### What needs to be done
Scan the records beneath this line for the line holding "This screenshot has width=434, height=368." and the line holding "Select the Democratic", then transcribe exactly those two and all lines between.

(Records from a collection)

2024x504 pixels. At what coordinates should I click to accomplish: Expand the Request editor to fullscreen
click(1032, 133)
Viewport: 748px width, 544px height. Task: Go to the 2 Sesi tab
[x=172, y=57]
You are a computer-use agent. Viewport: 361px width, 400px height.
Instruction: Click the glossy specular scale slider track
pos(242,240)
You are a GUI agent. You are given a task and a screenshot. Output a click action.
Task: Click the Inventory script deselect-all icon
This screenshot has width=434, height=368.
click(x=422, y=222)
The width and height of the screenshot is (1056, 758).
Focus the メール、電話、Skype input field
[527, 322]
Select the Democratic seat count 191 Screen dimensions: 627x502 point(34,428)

==

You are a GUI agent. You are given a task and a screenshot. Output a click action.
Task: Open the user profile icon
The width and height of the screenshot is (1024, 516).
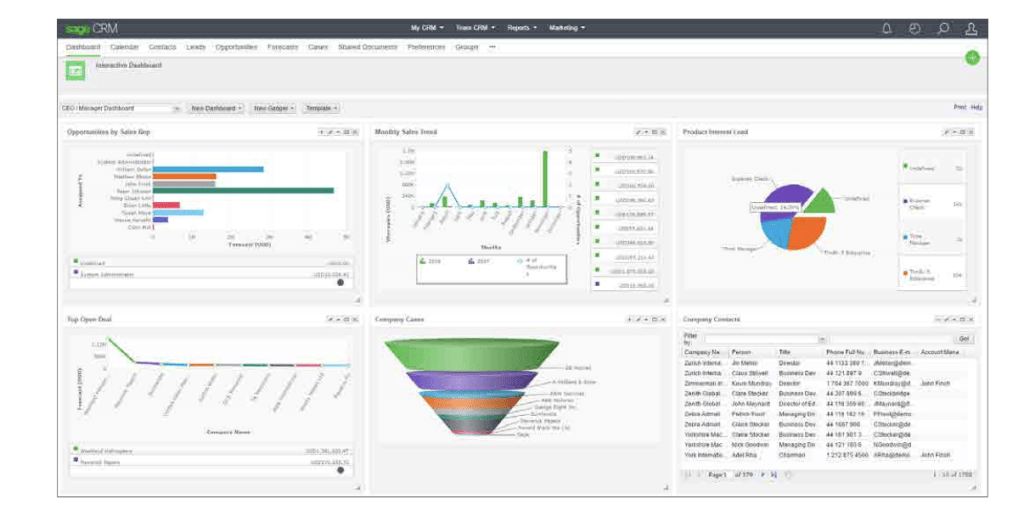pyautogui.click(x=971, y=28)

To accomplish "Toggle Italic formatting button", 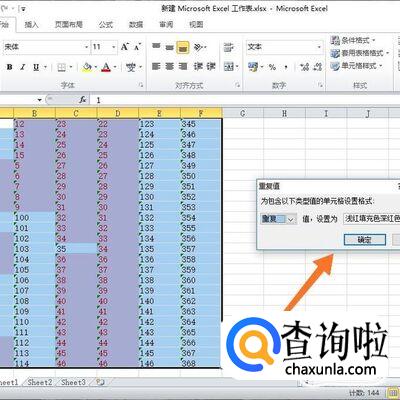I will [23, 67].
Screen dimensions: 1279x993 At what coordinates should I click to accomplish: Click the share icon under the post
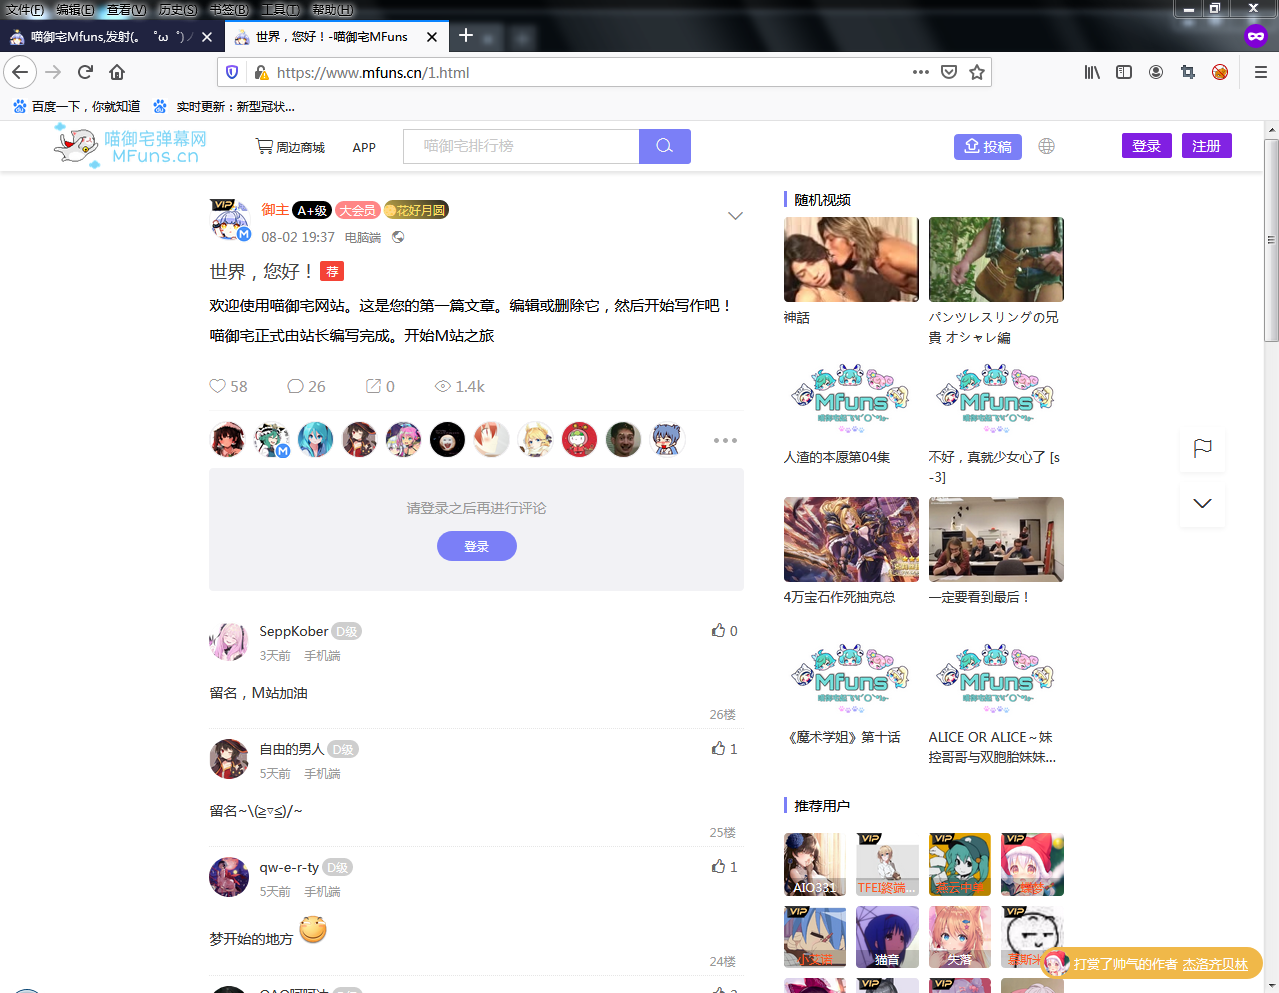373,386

---

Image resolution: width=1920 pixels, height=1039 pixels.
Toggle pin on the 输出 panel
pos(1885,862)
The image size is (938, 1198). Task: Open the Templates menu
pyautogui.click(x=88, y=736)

### Response to the exercise
This screenshot has width=434, height=368.
click(x=422, y=222)
The width and height of the screenshot is (1056, 758).
Focus the メール、電話、Skype input field
[527, 322]
Select the Democratic seat count 191 Screen dimensions: 627x502 point(34,428)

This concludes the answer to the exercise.